Exonuclease 1 preferentially repairs mismatches generated by DNA polymerase α

Abstract

The Saccharomyces cerevisiae EXO1 gene encodes a 5′ exonuclease that participates in mismatch repair (MMR) of DNA replication errors. Deleting EXO1 was previously shown to increase mutation rates to a greater extent when combined with a mutator variant (pol3-L612M) of the lagging strand replicase, DNA polymerase δ (Pol δ), than when combined with a mutator variant (pol2-M644G) of the leading strand replicase, DNA polymerase ɛ (Pol ɛ). Here we confirm that result, and extend the approach to examine the effect of deleting EXO1 in a mutator variant (pol1-L868M) of Pol α, the proofreading-deficient and least accurate of the three nuclear replicases that is responsible for initiating Okazaki fragment synthesis.
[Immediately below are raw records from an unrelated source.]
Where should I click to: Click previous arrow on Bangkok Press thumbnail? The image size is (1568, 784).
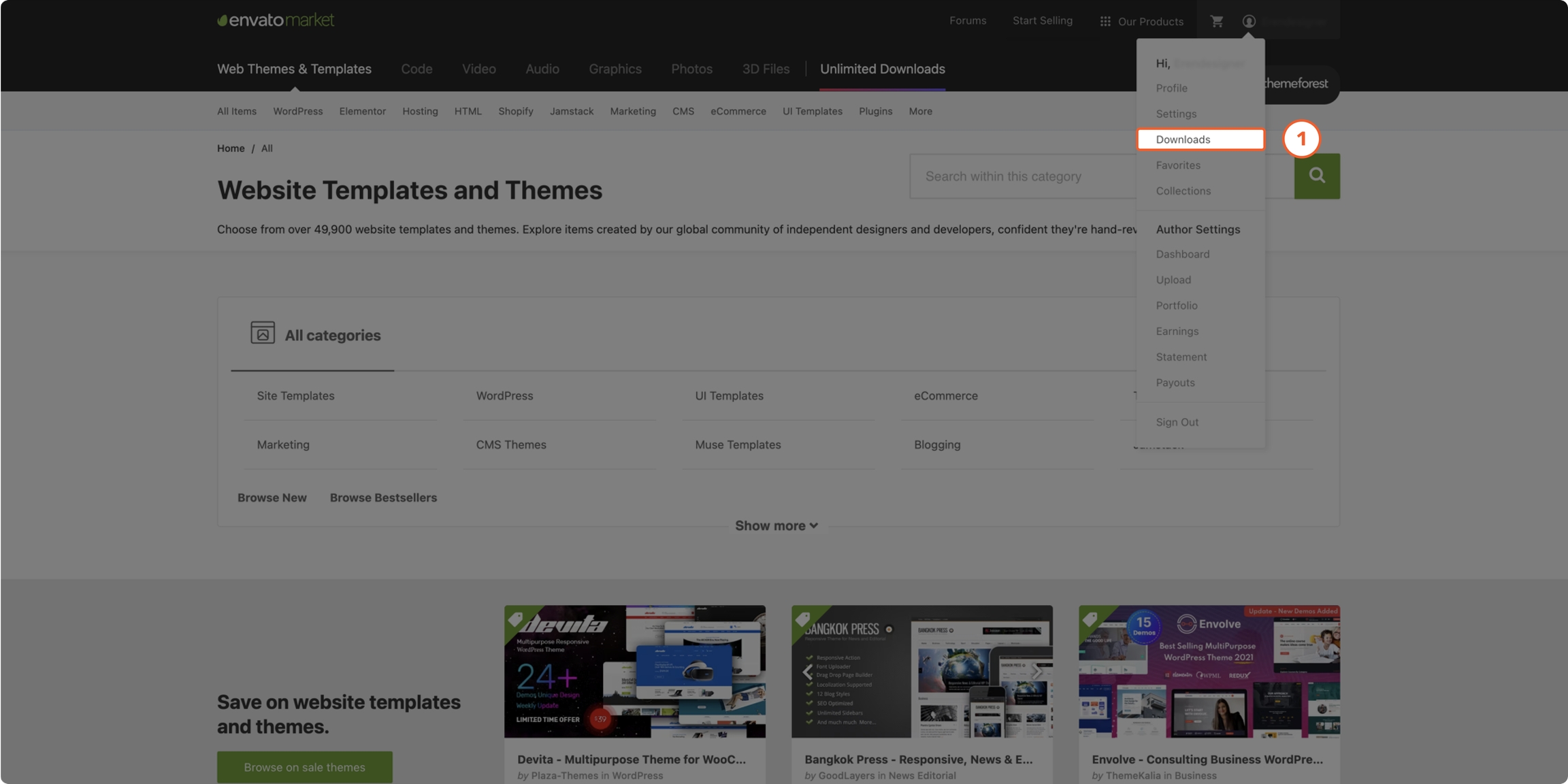tap(807, 672)
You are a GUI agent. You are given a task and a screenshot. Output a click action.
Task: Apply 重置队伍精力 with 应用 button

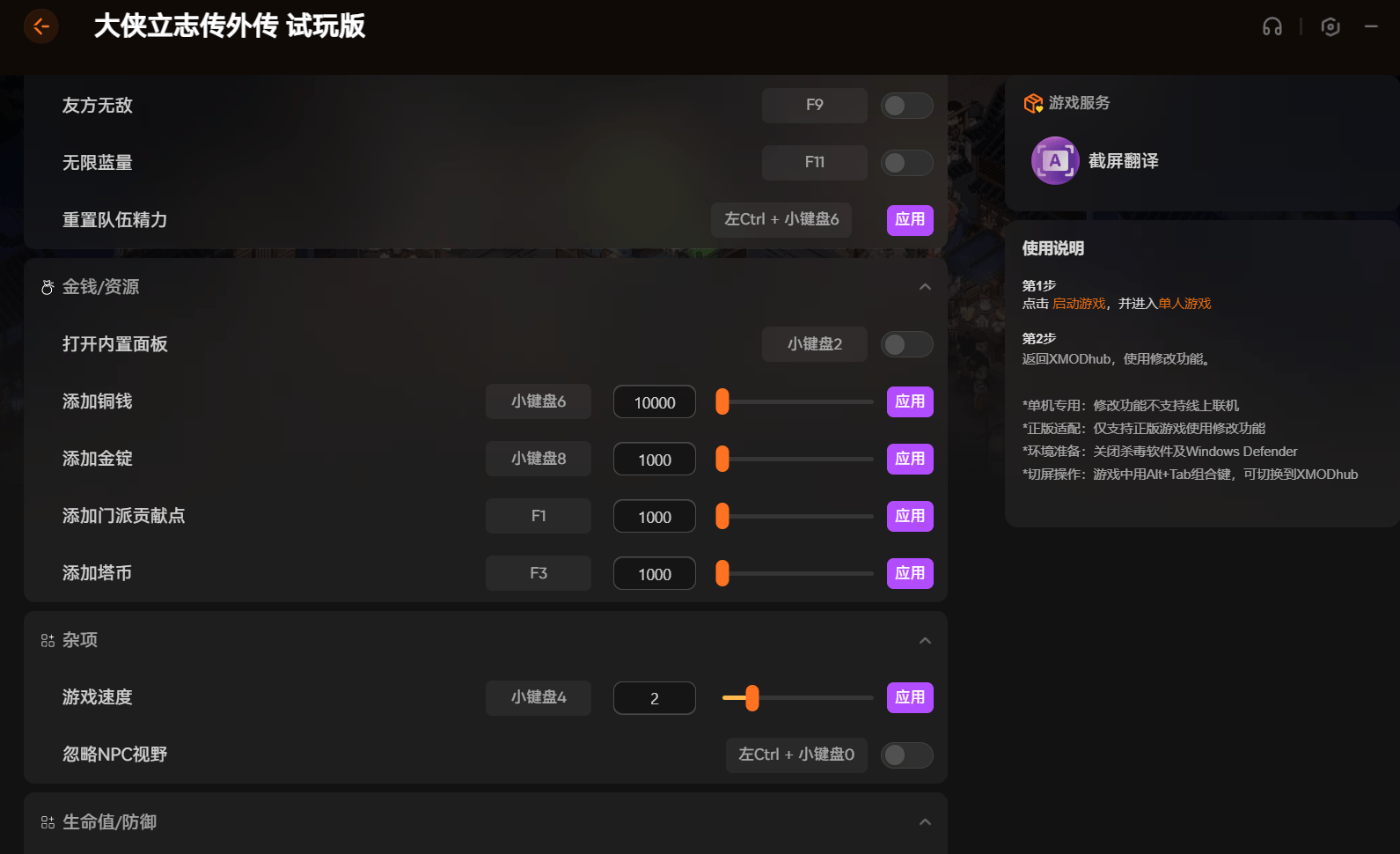click(x=909, y=219)
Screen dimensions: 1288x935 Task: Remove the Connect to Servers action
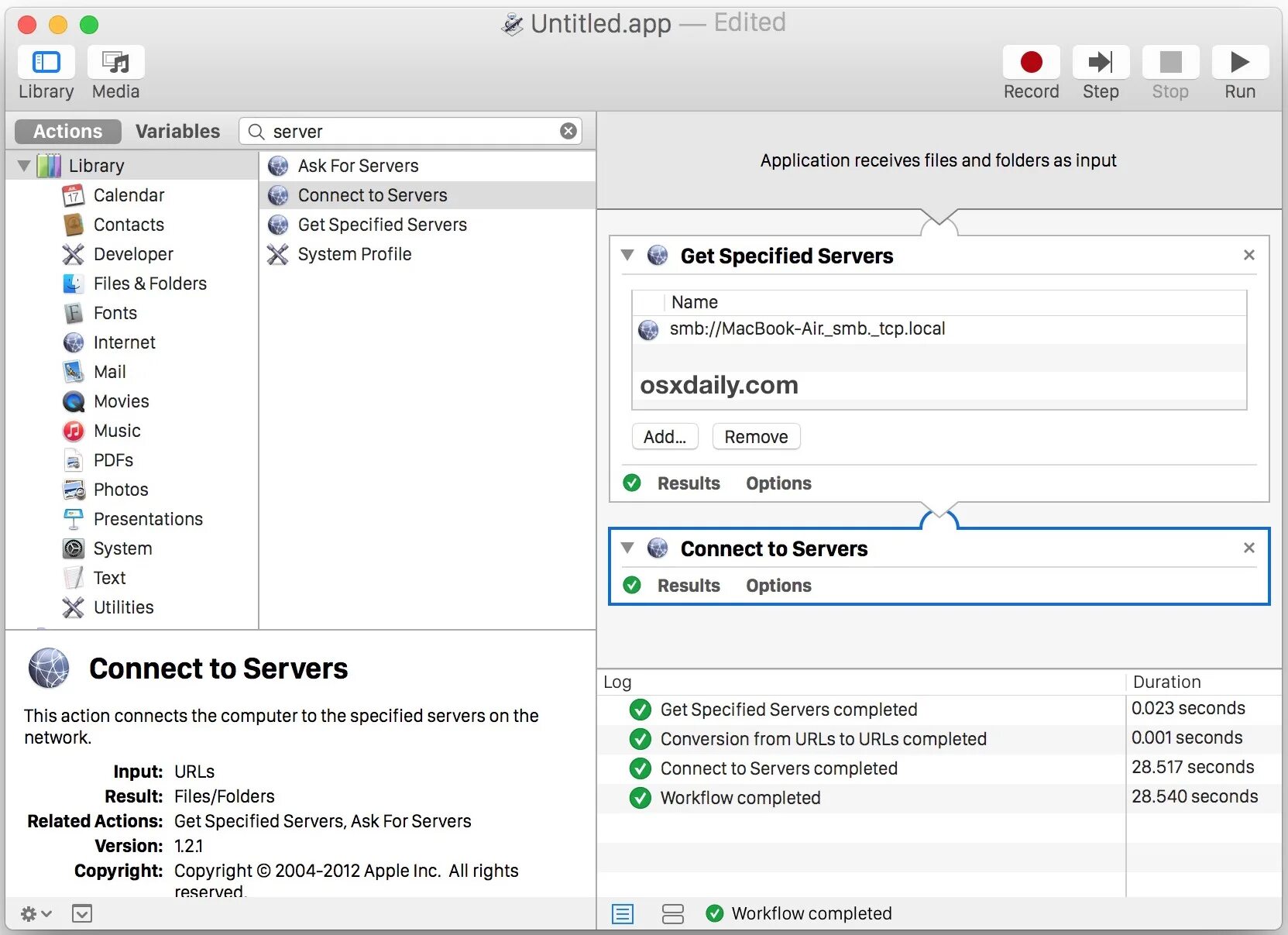click(1249, 548)
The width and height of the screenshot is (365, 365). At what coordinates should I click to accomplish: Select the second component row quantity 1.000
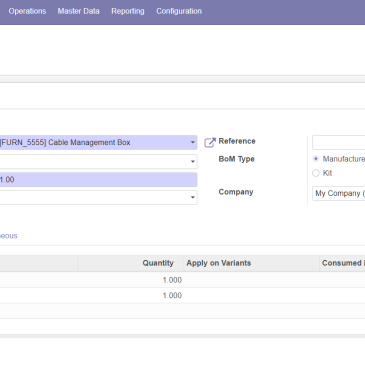click(x=172, y=295)
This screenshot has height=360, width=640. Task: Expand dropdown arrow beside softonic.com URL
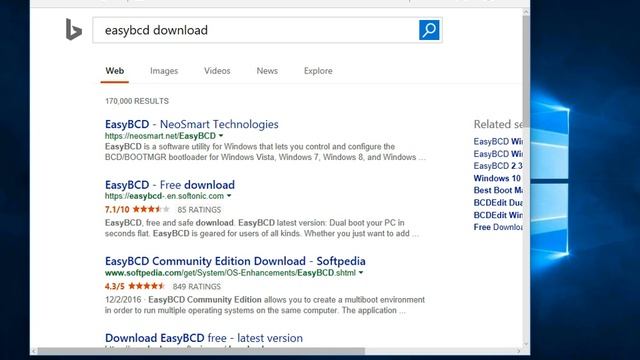coord(229,196)
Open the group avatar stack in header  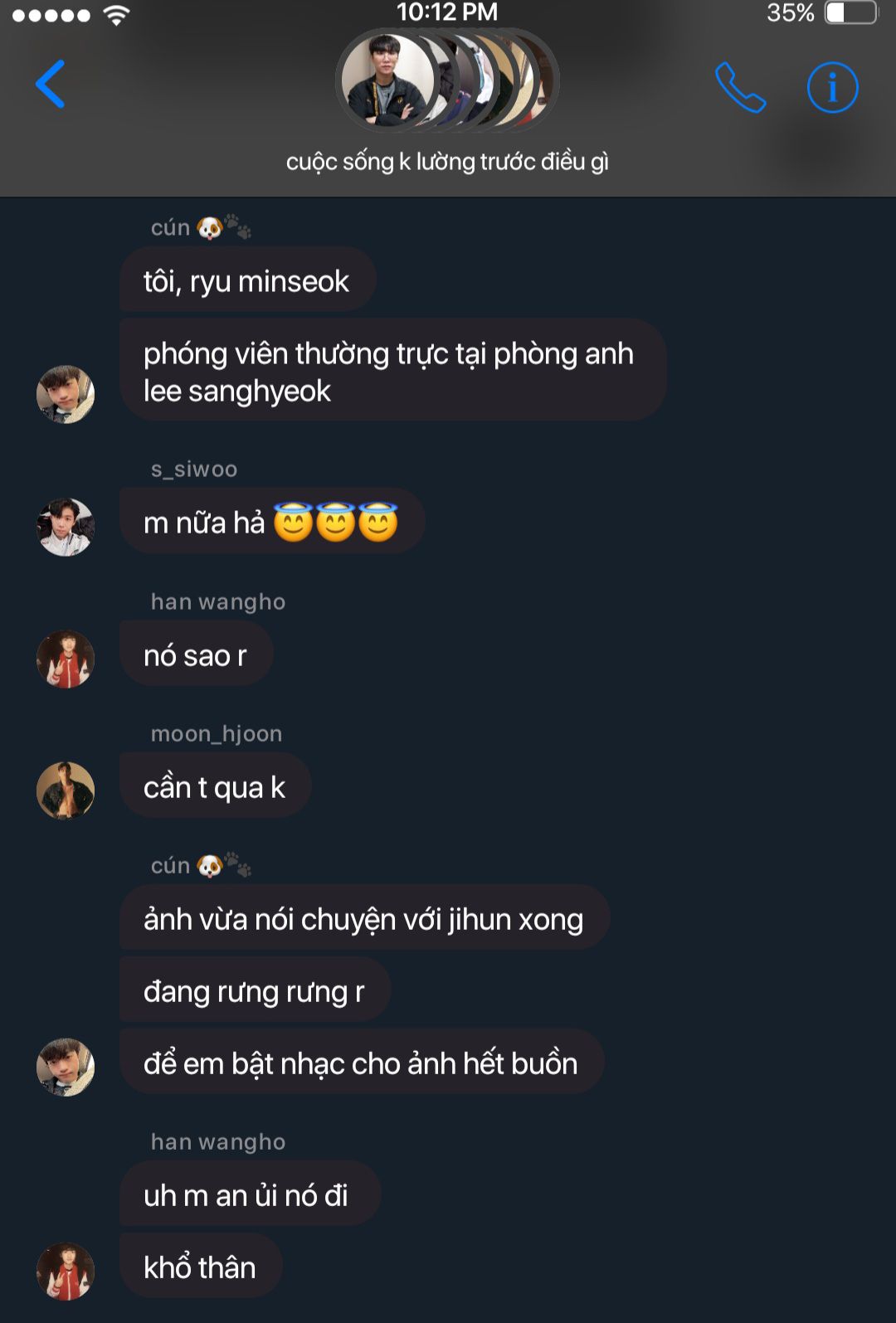[447, 80]
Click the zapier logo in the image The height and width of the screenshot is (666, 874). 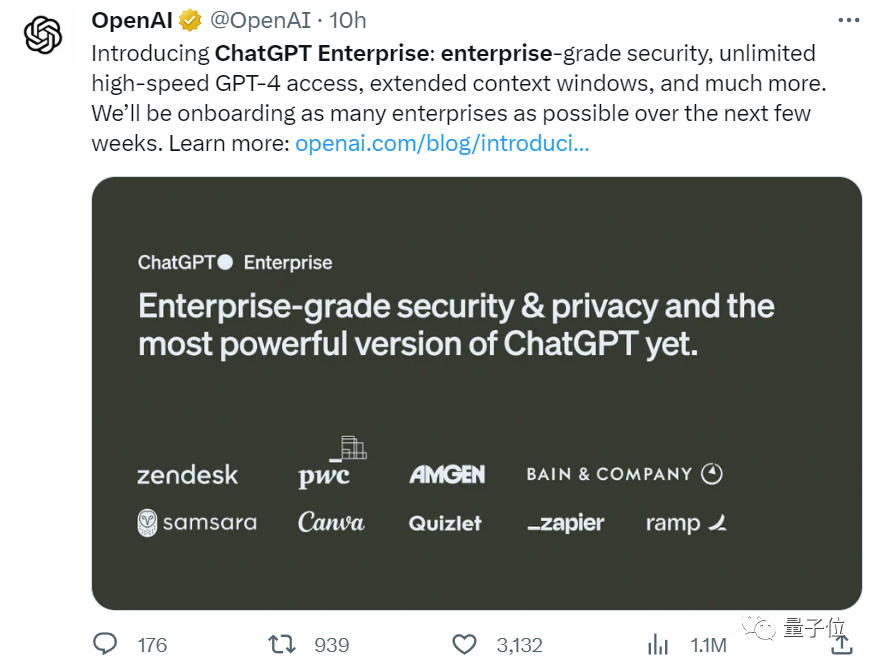tap(565, 522)
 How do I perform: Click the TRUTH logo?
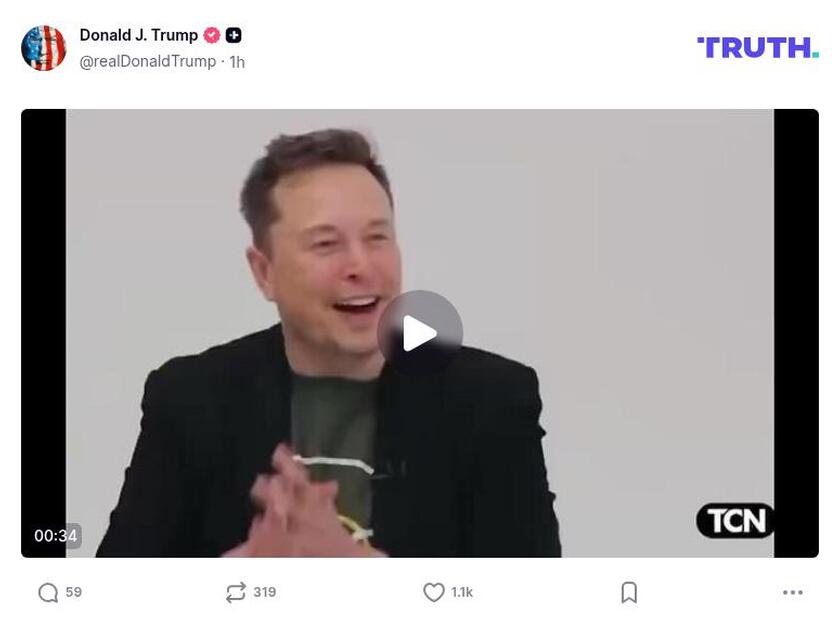tap(758, 48)
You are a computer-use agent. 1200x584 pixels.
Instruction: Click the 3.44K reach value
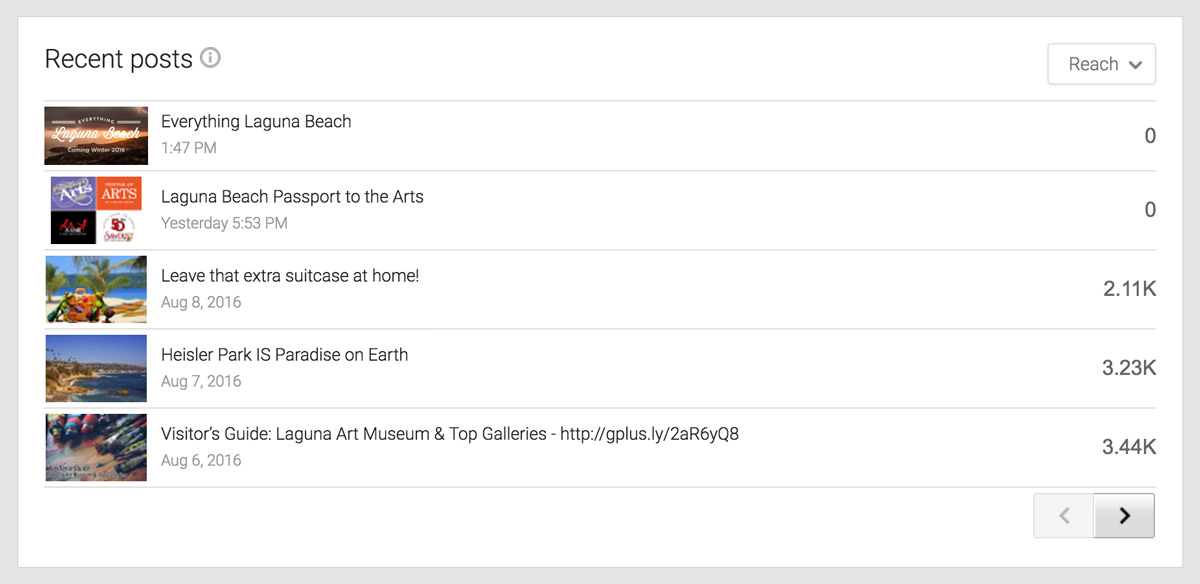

We find that deleting EXO1 increases the mutation rate in the Pol α mutator strain to a significantly greater extent than in the Pol δ or Pol ɛ mutator strains, thereby preferentially reducing the efficiency of MMR of replication errors generated by Pol α. Because these mismatches are closer to the 5′ ends of Okazaki fragments than are mismatches made by Pol δ or Pol ɛ, the results not only support the previous suggestion that Exo1 preferentially excises lagging strand replication errors during mismatch repair, they further imply that the 5′ ends serve as entry points for 5′ excision of replication errors made by Pol α, and possibly as strand discrimination signals for MMR. Nonetheless, mutation rates in the Pol α mutator strain are 5- to 25-fold lower in an exo1Δ strain as compared to an msh2Δ strain completely lacking MMR, indicating that in the absence of Exo1, most replication errors made by Pol α can still be removed in an Msh2-dependent manner by other nucleases and/or by strand displacement.